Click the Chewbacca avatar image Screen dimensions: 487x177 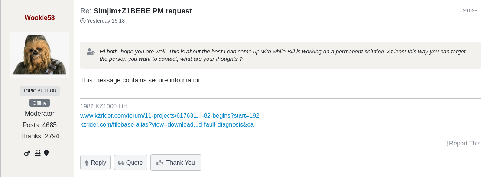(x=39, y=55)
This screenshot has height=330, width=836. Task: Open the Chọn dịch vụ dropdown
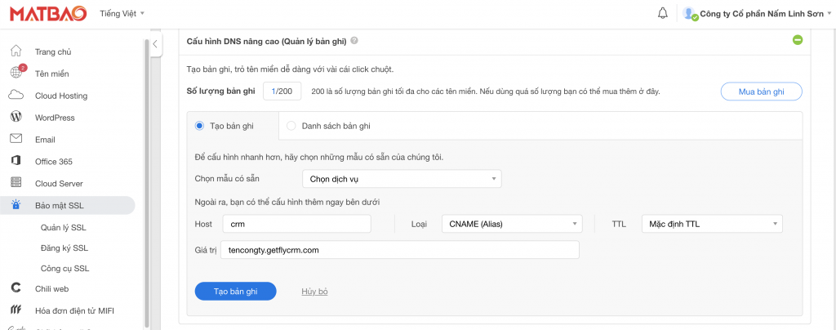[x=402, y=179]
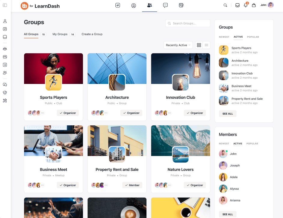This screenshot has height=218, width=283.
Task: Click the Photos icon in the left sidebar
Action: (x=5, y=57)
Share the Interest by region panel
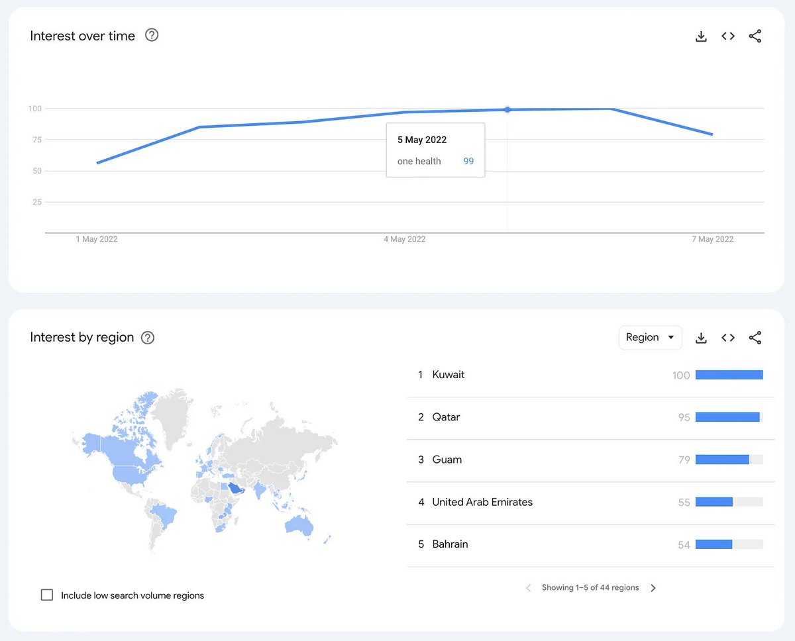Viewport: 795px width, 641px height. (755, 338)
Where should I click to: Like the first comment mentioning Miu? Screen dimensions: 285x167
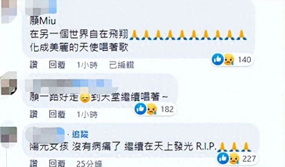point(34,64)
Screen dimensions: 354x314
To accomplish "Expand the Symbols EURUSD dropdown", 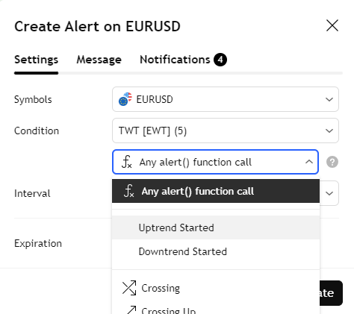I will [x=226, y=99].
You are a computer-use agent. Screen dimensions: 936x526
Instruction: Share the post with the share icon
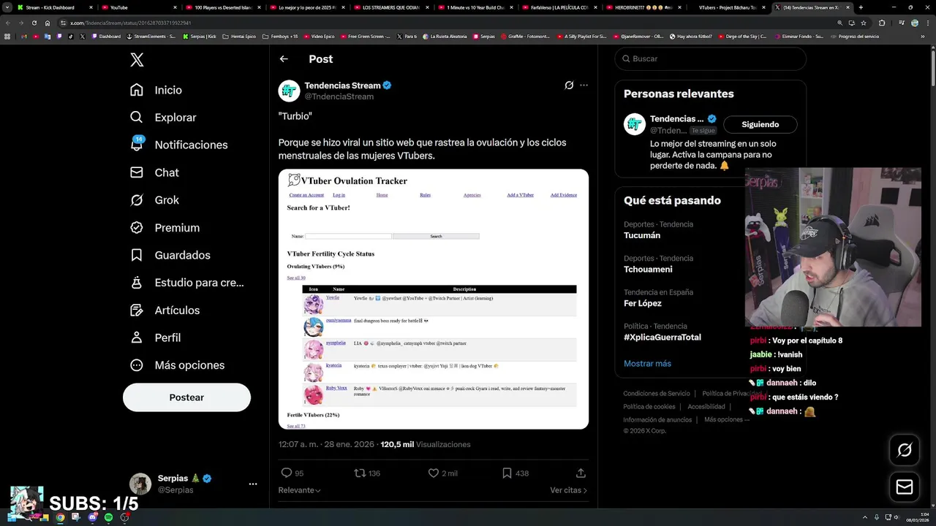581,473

______

## PROBLEM TO WORK ON
Once the line containing "You are a computer-use" is found in the records above, it and every line after it up to the last must be repeated exactly, without pictures.

## EXERCISE ANSWER
You are a computer-use agent. Screen dimensions: 936x526
Instruction: Share the post with the share icon
581,473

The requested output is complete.